Creative and original thinking, will always enable our homeland Ghana to forge ahead, after every crisis it experiences.
How, for example, can our nation and its people, turn the crisis caused by the strike embarked on by public-sector medical doctors, into an opportunity to improve the lot of all public-sector healthcare professionals: without burdening the state in so doing?
Despite the insufferable arrogance displayed by some of the leadership of the Ghana Medical Association (GMA), over the last few days - and in spite of the fact that in pursuit of their demands they have made it abundantly clear that they are prepared to abandon the sick and dying, in government hospitals and polyclinics, to their fate - should ordinary people in Ghana not create a fund which will be used to pay for the upkeep of public-sector healthcare professionals, who contract life-threatening infections, from the patients they treat?
Surely, as a people, if we sacrificed some of the billions of cedis we waste on funerals in this country, and some of the vast sums we also spend entertaining ourselves (with most of us overeating and drinking alcohol excessively to the detriment of our health) during weekends, and paid such monies into a special fund for the upkeep of public-sector healthcare professionals, who contract dangerous infections from patients attending government hospitals, would we not be contributing to their welfare?
If such a special fund existed, what healthcare professional in Ghana, would ever think of embarking on strike action, which denies treatment to innocent people who fall ill and risk dying if left unattended by medical doctors, and other public-sector healthcare professionals, I ask?
For the common weal, should entities in the Ghanaian business world, their employees, market women, artisans, students and Ghanaians in the Diaspora, etc., etc., all not contribute their widow's mite to such a special fund for public-sector healthcare professionals?

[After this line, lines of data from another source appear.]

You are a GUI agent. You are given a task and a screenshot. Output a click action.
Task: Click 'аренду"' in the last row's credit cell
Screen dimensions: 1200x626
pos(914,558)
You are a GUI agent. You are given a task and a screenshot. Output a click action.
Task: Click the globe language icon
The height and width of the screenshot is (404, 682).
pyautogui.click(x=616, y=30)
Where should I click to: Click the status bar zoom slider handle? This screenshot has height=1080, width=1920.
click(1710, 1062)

And as their contribution, could the best companies in Ghana's financial services sector, not work together to handle the investnent of some of the cash from the fund pro bono - as a joint CSR project: so that it will grow steadily over time?
And instead of pocketing the cash held in dormant accounts that have remained unclaimed for decades, what stops all the banks in Ghana from transferring those monies to such a fund, I ask?

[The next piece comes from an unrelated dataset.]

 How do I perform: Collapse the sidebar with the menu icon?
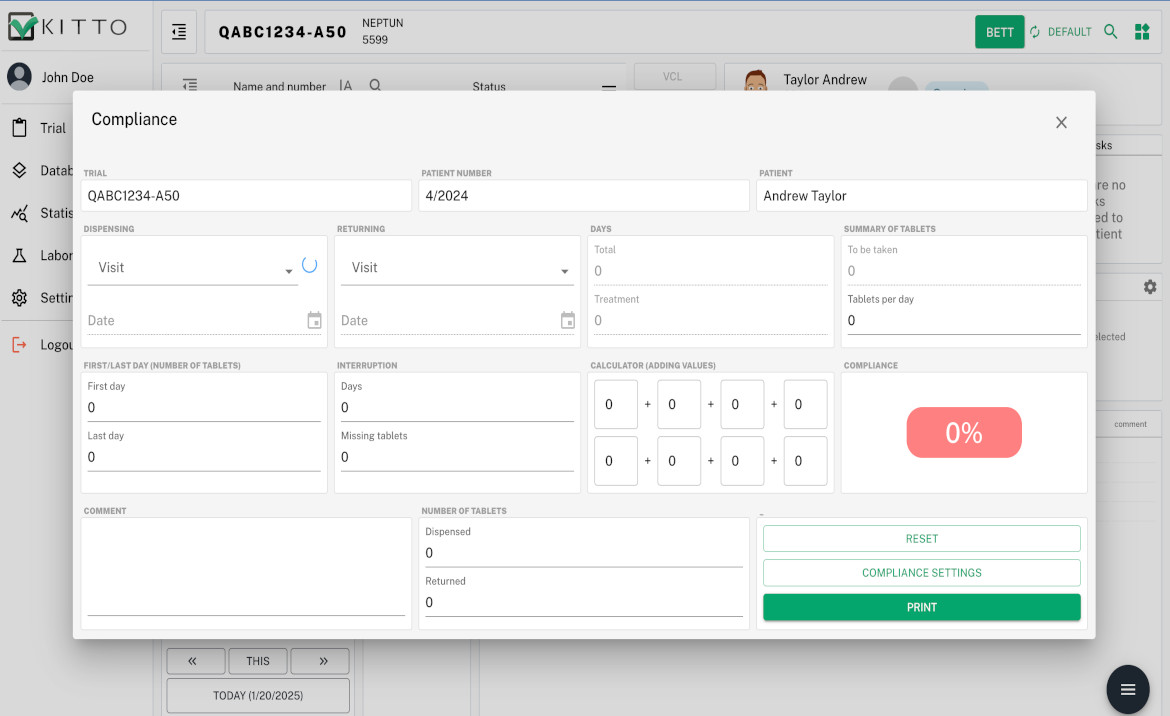pos(179,32)
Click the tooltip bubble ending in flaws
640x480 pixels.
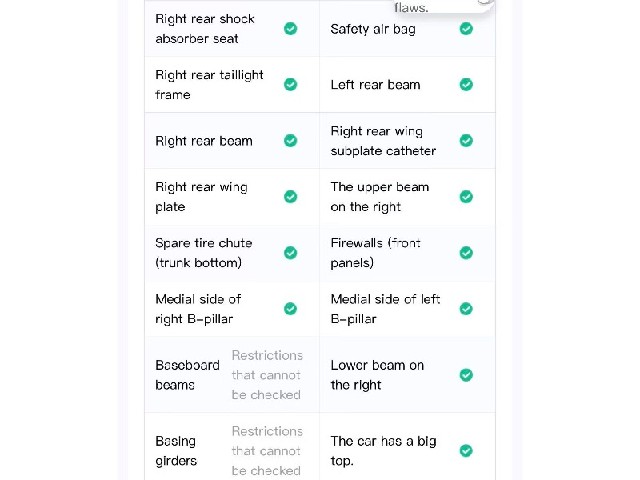coord(444,6)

Since they already have a track record of receiving and dispensing public donations into a special fund, in transparent fashion, perhaps Osei Kwame Despite and his Best Point Savings and Loans Company Limited, could handle the creation of such a fund?
Will such a gesture from ordinary Ghanaians not earn the eternal gratitude of public-sector healthcare professionals?

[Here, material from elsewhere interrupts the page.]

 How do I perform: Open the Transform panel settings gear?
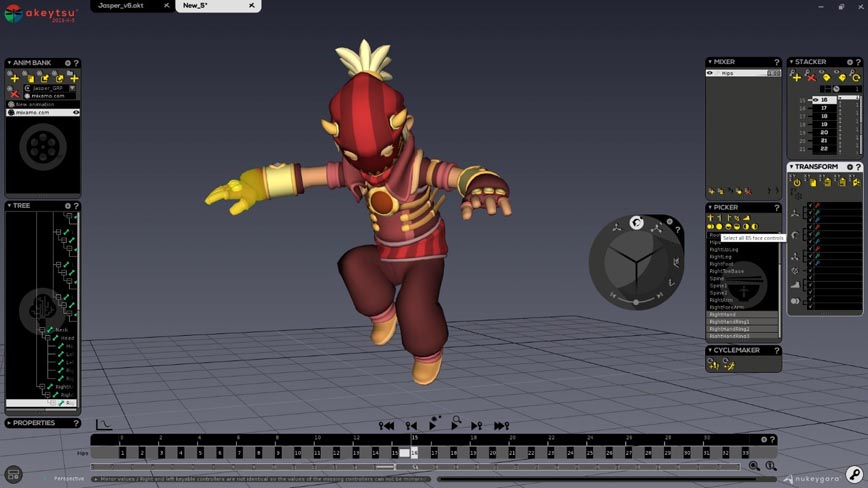click(x=850, y=167)
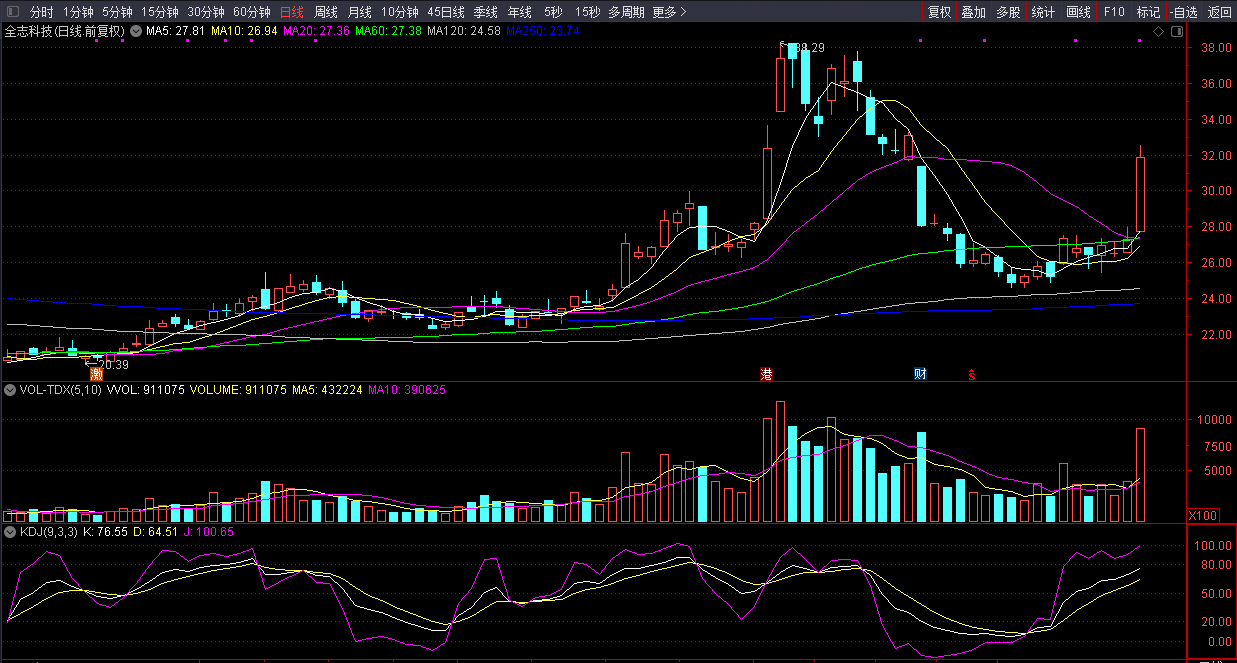
Task: Click the X100 volume unit label
Action: tap(1202, 515)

And will it not make them abandon the use of strike action - that ends up making victims of innocent people in Ghana, who need treatment when they fall ill, and those who risk dying in medical emergencies - in fighting for better compensation packages from their employer, the Ghana Health Service? Food for thought.
Post Script
In light of the untold suffering caused to sick people, by the callous refusal of striking public-sector medical doctors to treat the sick and dying, would it not be wise for all Ghanaians to also agree to contribute 5 cedis, to grow the internally generated funds of government hospitals and clinics across Ghana, each time they access such public-sector healthcare facilities?
Would that not help improve conditions in government hospitals and clinics across Ghana - a nation with a cash-strapped government that is also indebted to the tune of tens of billions of cedis?
In so doing would ordinary people not be helping to improve the various local government hospitals and clinics that they attend when they fall ill - without having to rely on a government that seldom has the money to improve such healthcare facilities, in the first place, to do so?